About this task:
Output every entry exactly as written.

Data extracts:

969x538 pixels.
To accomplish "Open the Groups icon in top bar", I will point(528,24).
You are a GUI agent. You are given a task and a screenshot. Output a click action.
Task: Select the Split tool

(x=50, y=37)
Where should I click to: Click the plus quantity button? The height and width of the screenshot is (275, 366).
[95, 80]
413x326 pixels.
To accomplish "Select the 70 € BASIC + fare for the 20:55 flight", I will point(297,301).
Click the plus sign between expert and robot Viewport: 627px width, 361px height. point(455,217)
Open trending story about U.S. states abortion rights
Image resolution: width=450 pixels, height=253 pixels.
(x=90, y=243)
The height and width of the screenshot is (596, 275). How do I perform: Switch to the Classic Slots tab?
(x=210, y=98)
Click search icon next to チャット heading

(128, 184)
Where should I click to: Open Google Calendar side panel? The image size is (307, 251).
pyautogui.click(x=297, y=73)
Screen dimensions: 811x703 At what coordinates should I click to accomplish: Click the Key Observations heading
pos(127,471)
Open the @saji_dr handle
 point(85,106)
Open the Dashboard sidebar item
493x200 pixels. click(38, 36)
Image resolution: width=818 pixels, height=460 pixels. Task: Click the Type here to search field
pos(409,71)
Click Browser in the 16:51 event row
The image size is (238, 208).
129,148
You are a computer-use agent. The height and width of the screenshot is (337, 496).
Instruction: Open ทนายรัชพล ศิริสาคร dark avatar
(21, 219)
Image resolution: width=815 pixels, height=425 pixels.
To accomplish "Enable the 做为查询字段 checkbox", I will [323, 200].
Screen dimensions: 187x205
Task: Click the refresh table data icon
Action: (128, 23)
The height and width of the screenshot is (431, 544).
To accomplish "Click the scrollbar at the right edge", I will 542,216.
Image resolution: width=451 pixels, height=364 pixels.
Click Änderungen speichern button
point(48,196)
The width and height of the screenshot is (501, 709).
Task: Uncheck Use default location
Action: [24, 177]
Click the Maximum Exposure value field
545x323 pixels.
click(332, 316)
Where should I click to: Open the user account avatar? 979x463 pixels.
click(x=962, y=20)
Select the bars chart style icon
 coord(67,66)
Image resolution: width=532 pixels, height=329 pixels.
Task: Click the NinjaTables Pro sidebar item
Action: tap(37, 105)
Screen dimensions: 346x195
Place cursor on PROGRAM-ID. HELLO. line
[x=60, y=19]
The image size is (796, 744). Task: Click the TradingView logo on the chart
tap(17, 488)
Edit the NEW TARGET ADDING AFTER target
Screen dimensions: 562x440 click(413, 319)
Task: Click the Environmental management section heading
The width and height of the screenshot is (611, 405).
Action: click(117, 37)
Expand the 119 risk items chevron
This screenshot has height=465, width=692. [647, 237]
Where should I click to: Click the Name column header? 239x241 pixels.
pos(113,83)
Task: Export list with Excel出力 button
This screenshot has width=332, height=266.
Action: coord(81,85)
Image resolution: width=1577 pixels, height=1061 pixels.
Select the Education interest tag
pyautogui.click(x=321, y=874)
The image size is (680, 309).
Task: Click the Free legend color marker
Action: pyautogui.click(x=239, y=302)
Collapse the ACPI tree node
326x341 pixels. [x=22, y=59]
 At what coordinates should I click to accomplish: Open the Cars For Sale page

Result:
969x538 pixels.
To accomplish "Open the Groups icon in top bar", I will point(528,24).
You are a GUI agent. You are given a task and a screenshot. Output a click action.
Task: Select the Split tool

(x=50, y=37)
Where should I click to: Click the plus quantity button? The height and width of the screenshot is (275, 366).
[95, 80]
413x326 pixels.
To accomplish "Select the 70 € BASIC + fare for the 20:55 flight", I will point(297,301).
Click the plus sign between expert and robot Viewport: 627px width, 361px height. point(455,217)
Open trending story about U.S. states abortion rights
Image resolution: width=450 pixels, height=253 pixels.
(x=90, y=243)
The height and width of the screenshot is (596, 275). How do I perform: Switch to the Classic Slots tab?
(x=210, y=98)
Click search icon next to チャット heading

(128, 184)
Where should I click to: Open Google Calendar side panel? The image size is (307, 251).
pyautogui.click(x=297, y=73)
Screen dimensions: 811x703 At what coordinates should I click to accomplish: Click the Key Observations heading
pos(127,471)
Open the @saji_dr handle
 point(85,106)
Open the Dashboard sidebar item
493x200 pixels. click(38, 36)
Image resolution: width=818 pixels, height=460 pixels. Task: Click the Type here to search field
pos(409,71)
Click Browser in the 16:51 event row
The image size is (238, 208).
129,148
You are a computer-use agent. The height and width of the screenshot is (337, 496).
Instruction: Open ทนายรัชพล ศิริสาคร dark avatar
(21, 219)
Image resolution: width=815 pixels, height=425 pixels.
To accomplish "Enable the 做为查询字段 checkbox", I will [323, 200].
Screen dimensions: 187x205
Task: Click the refresh table data icon
Action: (128, 23)
The height and width of the screenshot is (431, 544).
To accomplish "Click the scrollbar at the right edge", I will 542,216.
Image resolution: width=451 pixels, height=364 pixels.
Click Änderungen speichern button
point(48,196)
The width and height of the screenshot is (501, 709).
Task: Uncheck Use default location
Action: [24, 177]
Click the Maximum Exposure value field
545x323 pixels.
click(332, 316)
Where should I click to: Open the user account avatar? 979x463 pixels.
click(x=962, y=20)
Select the bars chart style icon
 coord(67,66)
Image resolution: width=532 pixels, height=329 pixels.
Task: Click the NinjaTables Pro sidebar item
Action: tap(37, 105)
Screen dimensions: 346x195
Place cursor on PROGRAM-ID. HELLO. line
[x=60, y=19]
The image size is (796, 744). Task: Click the TradingView logo on the chart
tap(17, 488)
Edit the NEW TARGET ADDING AFTER target
Screen dimensions: 562x440 click(413, 319)
Task: Click the Environmental management section heading
The width and height of the screenshot is (611, 405).
Action: click(117, 37)
Expand the 119 risk items chevron
This screenshot has height=465, width=692. [647, 237]
Where should I click to: Click the Name column header? 239x241 pixels.
pos(113,83)
Task: Export list with Excel出力 button
This screenshot has width=332, height=266.
Action: coord(81,85)
Image resolution: width=1577 pixels, height=1061 pixels.
Select the Education interest tag
pyautogui.click(x=321, y=874)
The image size is (680, 309).
Task: Click the Free legend color marker
Action: pyautogui.click(x=239, y=302)
Collapse the ACPI tree node
326x341 pixels. [x=22, y=59]
 At what coordinates should I click to accomplish: Open the Cars For Sale page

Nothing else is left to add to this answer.